BEGIN The records
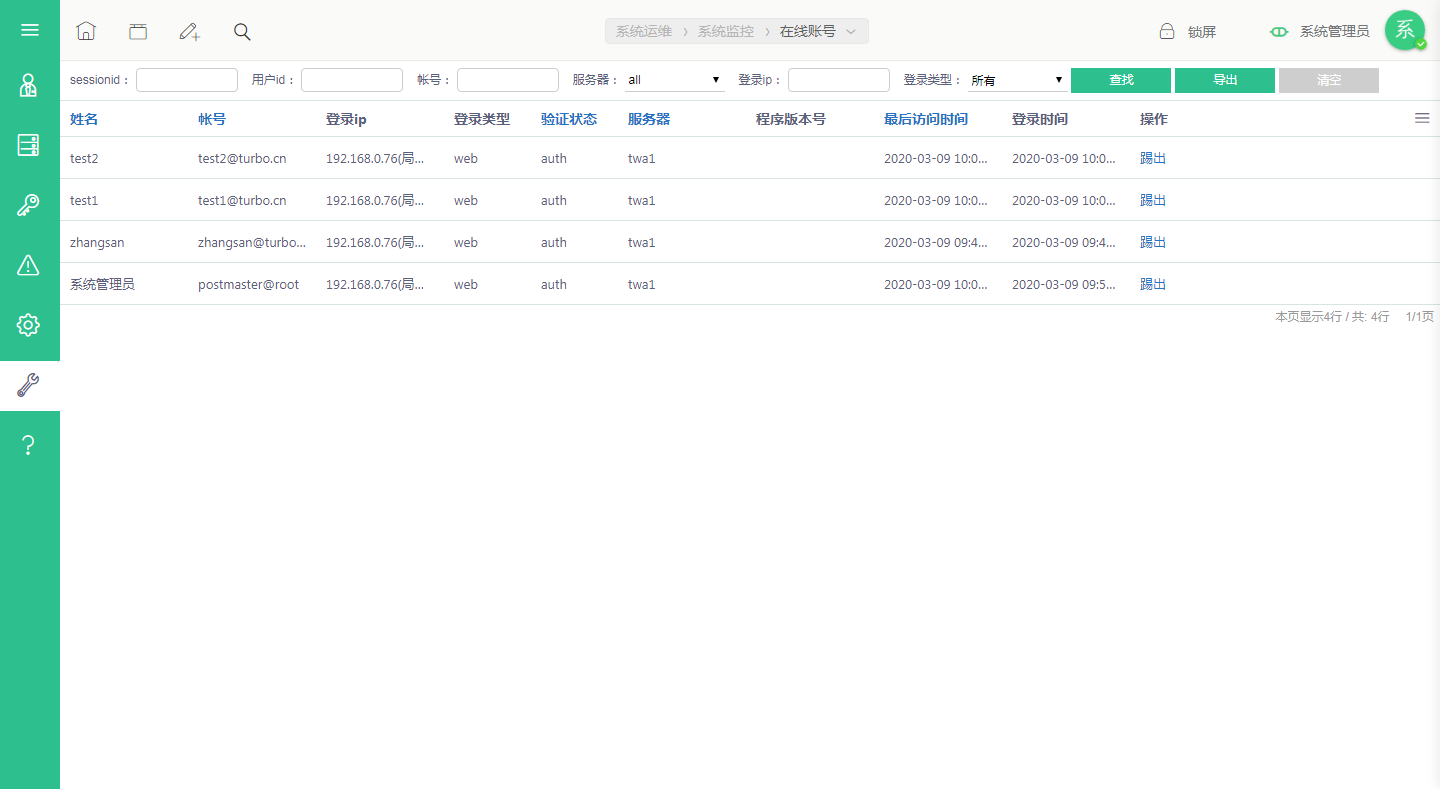
Task: Open the 服务器 dropdown showing all
Action: [x=675, y=80]
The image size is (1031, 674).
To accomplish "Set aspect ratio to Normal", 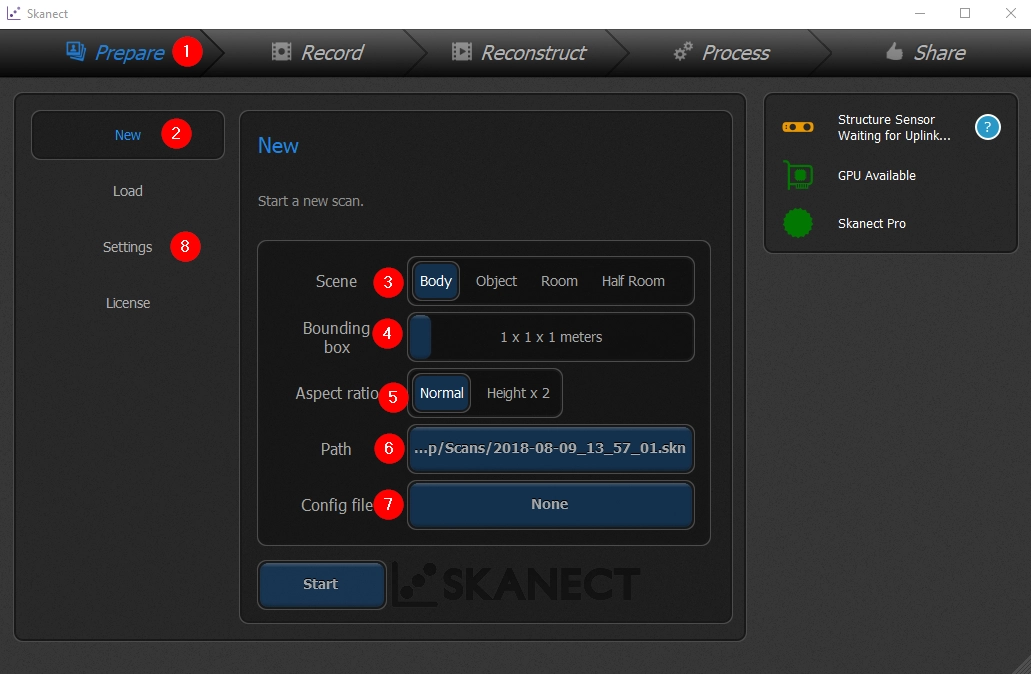I will 441,393.
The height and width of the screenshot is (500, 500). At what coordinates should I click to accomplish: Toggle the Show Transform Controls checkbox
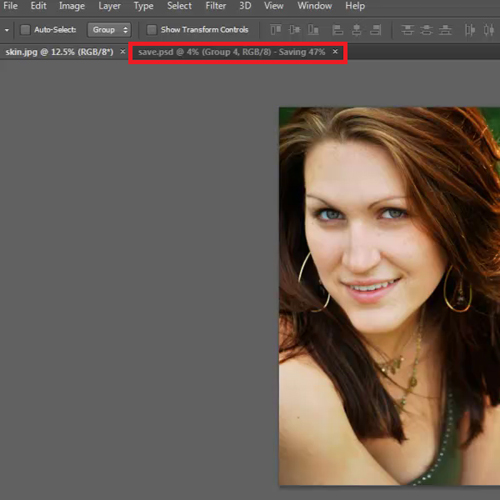[152, 30]
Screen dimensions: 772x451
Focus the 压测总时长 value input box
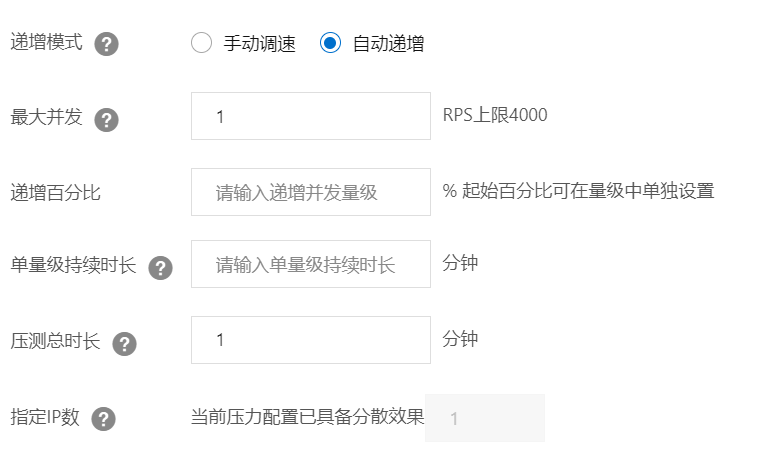coord(310,340)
END The records
Reproduce only the lines between the line with "Screen dimensions: 772x451" and the final line of the records, both included, so that the copy matches them exactly and contains no pictures.

Answer to this exercise
Screen dimensions: 772x451
Focus the 压测总时长 value input box
coord(310,340)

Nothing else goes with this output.